A audição de Eduardo Cabrita foi aprovada por unanimidade na reunião de hoje da comissão de Assuntos Constitucionais, Direitos, Liberdades e Garantias, que chumbou uma proposta do PSD para que, sobre a mesma matéria, fossem ouvidos o presidente executivo da Altice e o presidente demissionário do SIRESP.

A proposta apresentada pelo CDS foi aprovada por unanimidade, enquanto a do PSD recebeu os votos contra do PS, PCP, a abstenção do BE e os votos a favor do PSD, CDS e PAN.

O presidente da Altice Portugal, Alexandre Fonseca, afirmou em 14 de abril que sem um novo contrato a empresa não poderia manter o SIRESP e reiterou que o serviço cessa a 30 junho, se nada mudar.

Na reunião de hoje, foi rejeitado um pedido do deputado Chega André Ventura para ouvir o presidente do Conselho Superior de Magistratura (CSM) e do Supremo Tribunal de Justiça (STJ), António Joaquim Piçarra, sobre a distribuição de processos no Tribunal Central de Instrução Criminal (TCIC).

O PS e PCP votaram contra o requerimento, pelo que os votos do Chega, CDS, PAN e PSD foram insuficientes para fazer aprovar a audição.

O Chega justificou, em 04 de abril, o pedido de audição com o facto de ter tido conhecimento “de possíveis anomalias na distribuição de processos relativamente a casos graves de criminalidade económico-financeira, nomeadamente no TCIC, onde o juiz Ivo Rosa tem recebido” um “volume muito superior de processos relativamente ao juiz Carlos Alexandre".

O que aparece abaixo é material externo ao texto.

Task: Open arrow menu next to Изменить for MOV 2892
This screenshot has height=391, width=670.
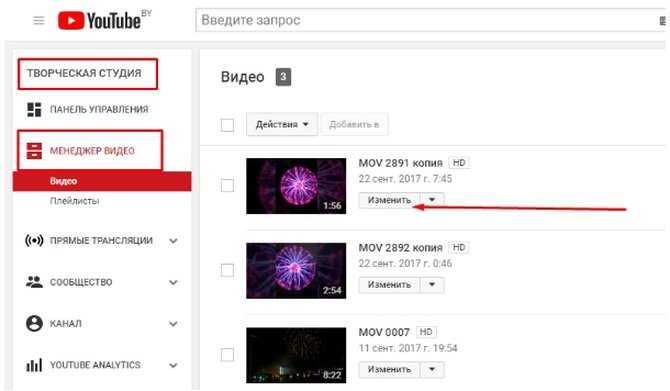Action: tap(432, 285)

O denominado "Ticão" e os juízes Ivo Rosa e Carlos Alexandre têm lidado com mega-processos como os da Operação Marquês, do universo BES/GES, da Operação Furacão, dos Vistos 'Gold' (Dourados) ou da EDP/CMEC.

Também foi reprovado um requerimento do PAN para ser ouvido o ministro da Administração Interna, Eduardo Cabrita, sobre os planos para limpeza de terrenos e o dispositivo para "prevenir e combater os incêndios".  

Tanto o PS como o PSD alegaram que essa é uma matéria do Ministério do Ambiente e não da Administração Interna.